Jonathon Eve-O'Connor's Blog

Optimising SSIS Lookups with HASHBYTES()

I was recently working on a load for a Dimension table which worked like the below.

image

The package follows a fairly standard routine. Data for the Dimension is transformed into the required format using SSIS, following this it is inserted into the target table. On the way an initial check is made to determine if the record is new ‘LKU – Check Exists’ and a secondary check to determine if the record has changed, which is subsequently used in an update routine.

Although the package was incrementally loading, it was having to sometimes check several million rows to determine if these had changed, as the table was quite wide I decided to implement the HASHBYTES() function in order to take a hash of the columns for comparison rather than compare each of the columns.

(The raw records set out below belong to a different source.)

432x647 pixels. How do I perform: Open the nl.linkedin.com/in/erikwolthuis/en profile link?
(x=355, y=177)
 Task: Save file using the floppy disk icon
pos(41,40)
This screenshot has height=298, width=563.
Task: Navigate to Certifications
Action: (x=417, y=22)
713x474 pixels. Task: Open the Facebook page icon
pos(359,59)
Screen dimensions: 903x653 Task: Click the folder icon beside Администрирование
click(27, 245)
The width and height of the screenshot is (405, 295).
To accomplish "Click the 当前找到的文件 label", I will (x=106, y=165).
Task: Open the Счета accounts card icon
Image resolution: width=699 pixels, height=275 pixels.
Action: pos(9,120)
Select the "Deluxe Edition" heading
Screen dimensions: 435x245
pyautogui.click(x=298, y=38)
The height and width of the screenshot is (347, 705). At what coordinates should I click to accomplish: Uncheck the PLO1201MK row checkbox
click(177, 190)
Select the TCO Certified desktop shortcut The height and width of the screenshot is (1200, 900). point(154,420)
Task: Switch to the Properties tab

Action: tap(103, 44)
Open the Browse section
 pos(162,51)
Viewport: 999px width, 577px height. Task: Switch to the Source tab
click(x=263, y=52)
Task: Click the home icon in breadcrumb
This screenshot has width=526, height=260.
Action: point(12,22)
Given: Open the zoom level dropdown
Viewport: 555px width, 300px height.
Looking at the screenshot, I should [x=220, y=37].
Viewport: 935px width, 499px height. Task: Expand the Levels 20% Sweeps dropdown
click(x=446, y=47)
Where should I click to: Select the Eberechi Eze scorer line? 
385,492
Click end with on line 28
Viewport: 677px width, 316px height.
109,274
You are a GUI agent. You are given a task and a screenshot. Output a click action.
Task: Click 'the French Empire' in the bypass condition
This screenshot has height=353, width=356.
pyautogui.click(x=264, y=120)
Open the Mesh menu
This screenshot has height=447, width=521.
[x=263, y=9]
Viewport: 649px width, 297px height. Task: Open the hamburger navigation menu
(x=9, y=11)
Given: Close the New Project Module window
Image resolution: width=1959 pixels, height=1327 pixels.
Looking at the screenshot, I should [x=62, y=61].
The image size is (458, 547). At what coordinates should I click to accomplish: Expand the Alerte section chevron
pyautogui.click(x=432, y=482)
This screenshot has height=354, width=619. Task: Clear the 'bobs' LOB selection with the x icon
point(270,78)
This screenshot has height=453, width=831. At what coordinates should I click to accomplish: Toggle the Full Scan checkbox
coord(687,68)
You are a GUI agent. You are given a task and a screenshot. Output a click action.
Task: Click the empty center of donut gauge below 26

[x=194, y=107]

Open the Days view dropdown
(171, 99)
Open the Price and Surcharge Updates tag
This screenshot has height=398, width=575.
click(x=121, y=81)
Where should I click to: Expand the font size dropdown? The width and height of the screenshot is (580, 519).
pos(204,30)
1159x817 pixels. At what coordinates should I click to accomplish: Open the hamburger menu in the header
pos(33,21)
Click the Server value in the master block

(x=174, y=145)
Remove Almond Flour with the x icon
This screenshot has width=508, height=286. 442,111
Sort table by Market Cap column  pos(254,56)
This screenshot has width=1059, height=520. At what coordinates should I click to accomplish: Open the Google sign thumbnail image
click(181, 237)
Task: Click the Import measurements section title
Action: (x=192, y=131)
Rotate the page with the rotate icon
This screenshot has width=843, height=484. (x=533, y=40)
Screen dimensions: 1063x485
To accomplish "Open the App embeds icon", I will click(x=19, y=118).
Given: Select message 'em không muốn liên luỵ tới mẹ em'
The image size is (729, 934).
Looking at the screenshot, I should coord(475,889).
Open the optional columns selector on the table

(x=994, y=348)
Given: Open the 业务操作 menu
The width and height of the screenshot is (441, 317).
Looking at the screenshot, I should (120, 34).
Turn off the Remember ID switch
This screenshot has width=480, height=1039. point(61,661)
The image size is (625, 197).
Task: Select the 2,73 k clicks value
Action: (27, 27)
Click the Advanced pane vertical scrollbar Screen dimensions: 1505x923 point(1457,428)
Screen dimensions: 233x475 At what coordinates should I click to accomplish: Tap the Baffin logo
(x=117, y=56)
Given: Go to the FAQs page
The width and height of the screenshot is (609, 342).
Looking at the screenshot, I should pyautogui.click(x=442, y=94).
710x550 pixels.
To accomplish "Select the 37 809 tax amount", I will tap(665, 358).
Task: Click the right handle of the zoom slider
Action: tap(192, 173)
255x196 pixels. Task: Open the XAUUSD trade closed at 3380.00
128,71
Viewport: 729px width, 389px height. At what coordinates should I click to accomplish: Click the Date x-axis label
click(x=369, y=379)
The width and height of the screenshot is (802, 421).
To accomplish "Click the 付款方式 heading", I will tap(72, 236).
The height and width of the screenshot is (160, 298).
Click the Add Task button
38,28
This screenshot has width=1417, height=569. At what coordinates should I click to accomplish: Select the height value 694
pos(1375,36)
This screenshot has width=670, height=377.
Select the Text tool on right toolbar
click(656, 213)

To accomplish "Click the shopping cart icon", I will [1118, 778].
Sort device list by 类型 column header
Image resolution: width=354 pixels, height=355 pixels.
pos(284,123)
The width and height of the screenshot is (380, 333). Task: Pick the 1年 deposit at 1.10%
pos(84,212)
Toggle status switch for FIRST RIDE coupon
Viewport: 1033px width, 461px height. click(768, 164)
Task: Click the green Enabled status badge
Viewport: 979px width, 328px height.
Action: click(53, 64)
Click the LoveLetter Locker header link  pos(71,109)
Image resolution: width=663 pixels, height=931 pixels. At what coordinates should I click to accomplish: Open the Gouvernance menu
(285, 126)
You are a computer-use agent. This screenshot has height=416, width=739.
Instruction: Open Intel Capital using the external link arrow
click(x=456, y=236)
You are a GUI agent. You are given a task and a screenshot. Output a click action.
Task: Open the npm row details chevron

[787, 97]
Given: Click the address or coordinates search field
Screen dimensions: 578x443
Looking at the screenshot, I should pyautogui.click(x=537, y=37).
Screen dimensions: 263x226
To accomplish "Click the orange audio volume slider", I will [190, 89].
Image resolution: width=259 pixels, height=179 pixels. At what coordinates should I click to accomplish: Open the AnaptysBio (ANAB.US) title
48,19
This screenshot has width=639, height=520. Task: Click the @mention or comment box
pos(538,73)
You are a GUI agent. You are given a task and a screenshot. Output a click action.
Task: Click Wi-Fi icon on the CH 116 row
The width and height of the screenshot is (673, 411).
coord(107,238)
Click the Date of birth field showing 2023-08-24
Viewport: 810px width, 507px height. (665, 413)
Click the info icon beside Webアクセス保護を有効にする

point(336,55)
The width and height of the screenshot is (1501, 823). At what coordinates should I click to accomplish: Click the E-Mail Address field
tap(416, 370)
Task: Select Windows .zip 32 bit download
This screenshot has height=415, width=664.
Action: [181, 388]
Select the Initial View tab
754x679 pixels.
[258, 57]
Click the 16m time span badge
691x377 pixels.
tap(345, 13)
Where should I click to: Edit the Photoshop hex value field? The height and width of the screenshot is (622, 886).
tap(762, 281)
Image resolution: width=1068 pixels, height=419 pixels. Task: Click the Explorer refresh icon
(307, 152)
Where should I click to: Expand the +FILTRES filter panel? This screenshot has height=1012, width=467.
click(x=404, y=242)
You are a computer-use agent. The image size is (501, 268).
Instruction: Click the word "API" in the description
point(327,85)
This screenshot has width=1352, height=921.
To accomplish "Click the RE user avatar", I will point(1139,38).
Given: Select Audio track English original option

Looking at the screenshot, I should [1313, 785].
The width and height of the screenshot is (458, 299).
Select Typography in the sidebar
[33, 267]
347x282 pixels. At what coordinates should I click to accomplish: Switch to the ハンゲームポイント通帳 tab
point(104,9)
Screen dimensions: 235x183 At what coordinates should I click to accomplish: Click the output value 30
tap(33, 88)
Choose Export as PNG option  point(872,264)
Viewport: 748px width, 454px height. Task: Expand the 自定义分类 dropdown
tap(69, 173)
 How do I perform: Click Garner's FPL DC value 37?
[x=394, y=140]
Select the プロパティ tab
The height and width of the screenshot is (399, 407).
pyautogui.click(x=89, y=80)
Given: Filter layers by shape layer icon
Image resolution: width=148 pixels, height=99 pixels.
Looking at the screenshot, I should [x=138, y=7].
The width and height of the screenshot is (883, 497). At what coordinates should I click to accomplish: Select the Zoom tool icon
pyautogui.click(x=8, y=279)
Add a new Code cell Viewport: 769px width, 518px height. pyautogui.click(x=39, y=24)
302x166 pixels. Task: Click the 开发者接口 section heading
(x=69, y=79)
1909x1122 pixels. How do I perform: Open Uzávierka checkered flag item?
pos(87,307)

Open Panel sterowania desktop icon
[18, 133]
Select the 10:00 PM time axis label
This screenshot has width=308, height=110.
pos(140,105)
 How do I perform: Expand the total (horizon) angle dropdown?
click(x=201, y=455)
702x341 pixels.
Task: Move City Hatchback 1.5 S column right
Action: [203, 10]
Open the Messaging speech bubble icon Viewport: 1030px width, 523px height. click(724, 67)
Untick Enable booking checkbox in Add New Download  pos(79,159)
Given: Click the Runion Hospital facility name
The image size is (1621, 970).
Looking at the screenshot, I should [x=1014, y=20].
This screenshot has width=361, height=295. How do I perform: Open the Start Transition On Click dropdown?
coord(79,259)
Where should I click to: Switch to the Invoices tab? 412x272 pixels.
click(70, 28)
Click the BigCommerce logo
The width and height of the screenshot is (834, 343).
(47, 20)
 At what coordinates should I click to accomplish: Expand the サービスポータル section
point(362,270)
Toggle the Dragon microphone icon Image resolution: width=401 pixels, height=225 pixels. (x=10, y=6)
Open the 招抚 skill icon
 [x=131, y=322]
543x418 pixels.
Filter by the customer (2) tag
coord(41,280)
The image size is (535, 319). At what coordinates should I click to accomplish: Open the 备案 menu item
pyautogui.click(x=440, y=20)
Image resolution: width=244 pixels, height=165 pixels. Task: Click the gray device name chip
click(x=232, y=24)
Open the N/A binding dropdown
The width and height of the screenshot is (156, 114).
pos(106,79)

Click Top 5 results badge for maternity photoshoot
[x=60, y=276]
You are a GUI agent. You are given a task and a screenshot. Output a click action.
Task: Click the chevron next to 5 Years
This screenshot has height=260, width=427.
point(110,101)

The initial results were quite promising with the package running in around half the time, however on a particularly big load I noticed the package failed as it had run out of memory for the second Lookup (full cache was used). I found this odd because the HASHBYTES function only returned a single value and I anticipated this would be smaller than the sum of the columns, however on a little deeper investigation I found that by default any row returned using the HASHBYTES function are all of a default size 8000 bytes.

image

A quick check of the SQL Documentation of the HASHBYTES function at http://msdn.microsoft.com/en-GB/library/ms174415.aspx states that the size of the data returned for the HASHBYTES function when used with the SHA2-256 algorithm is 32 bytes meaning that most of this space was being wasted.

Therefore changing the formula from 1 to 2 below significantly increases the efficiency of the lookup and also make the cache size required smaller by a factor of around 250!

1. HASHBYTES('SHA2_256',[ProductName] + '|' + [CategoryName]) AS HashValue

2. CONVERT(VARBINARY(32),HASHBYTES('SHA2_256',[ProductName] + '|' + [CategoryName])) AS NewHash

Upon doing this the size of each row was significantly reduced, the package is running faster than before and most importantly there are no memory issues :)

image